* **EXERCISE AIM**
Transcribe the lines exactly, beginning with the one that contains "You are a computer-use" and ending with the final line of the records. Do not transcribe pictures.

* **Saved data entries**

:::::

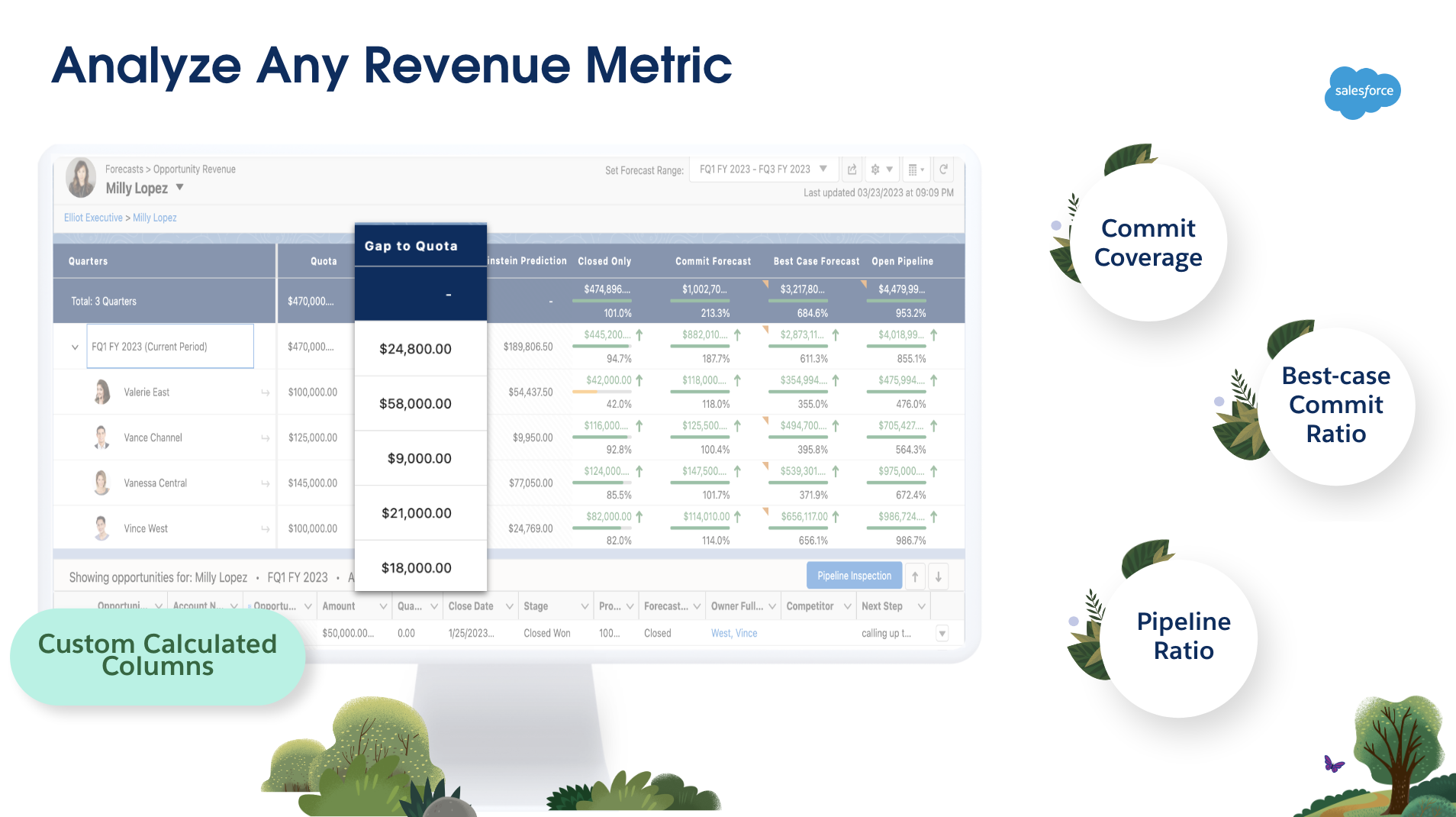Open the table display options icon
Viewport: 1456px width, 817px height.
click(x=915, y=170)
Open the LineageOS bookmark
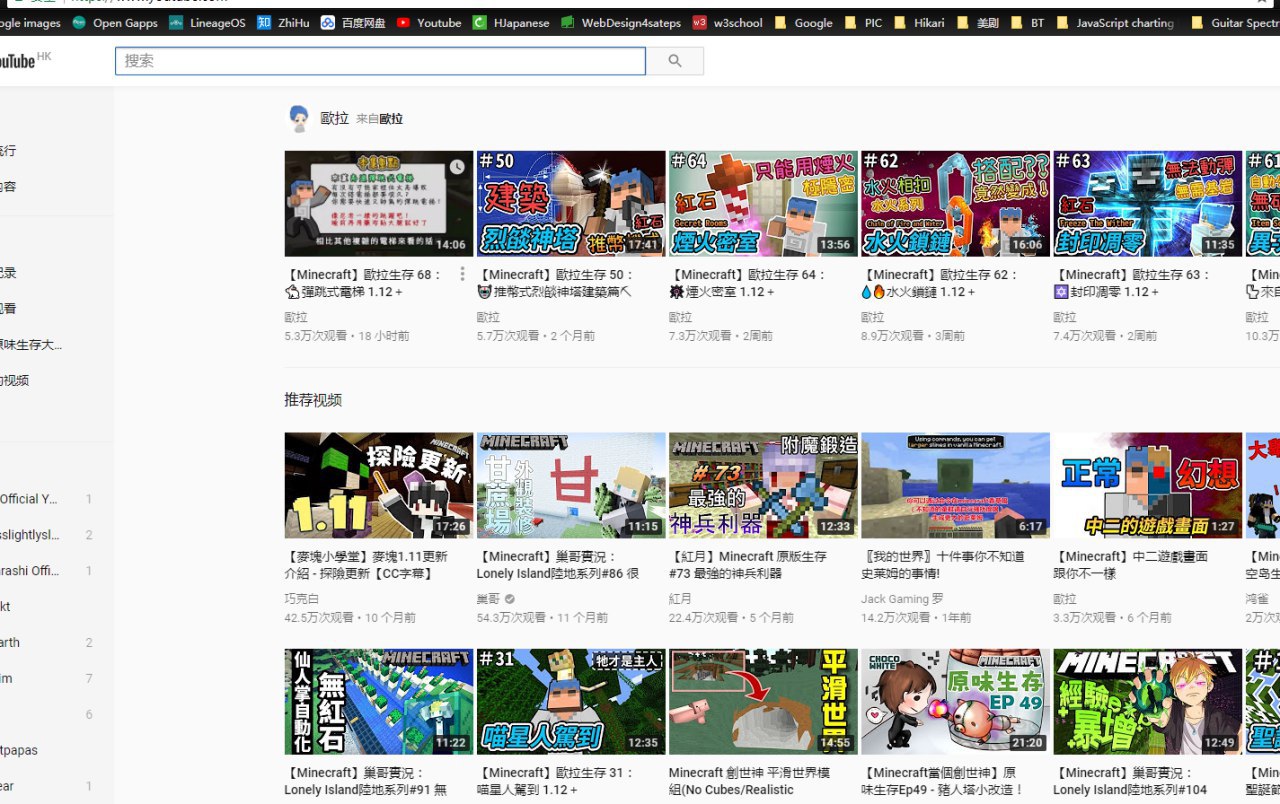The image size is (1280, 804). (204, 22)
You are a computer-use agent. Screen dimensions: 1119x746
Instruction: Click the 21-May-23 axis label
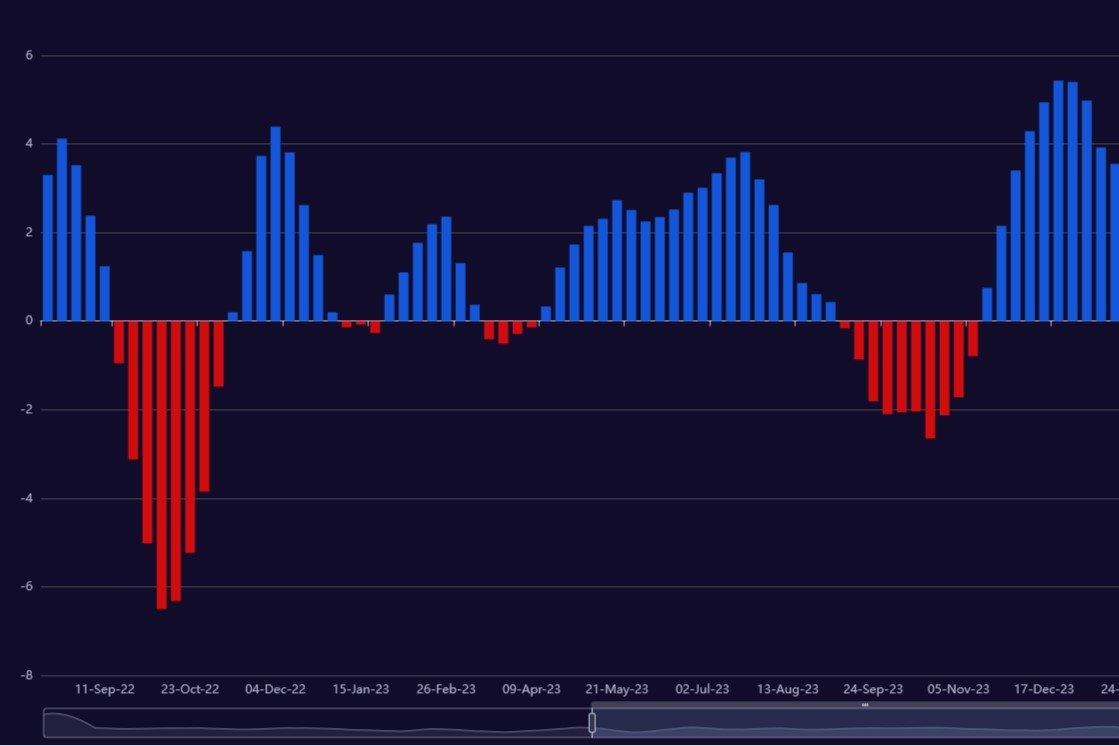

:::::

* **ANSWER BELOW**
You are a computer-use agent. Screen dimensions: 1119x746
Instruction: Click the 21-May-23 axis label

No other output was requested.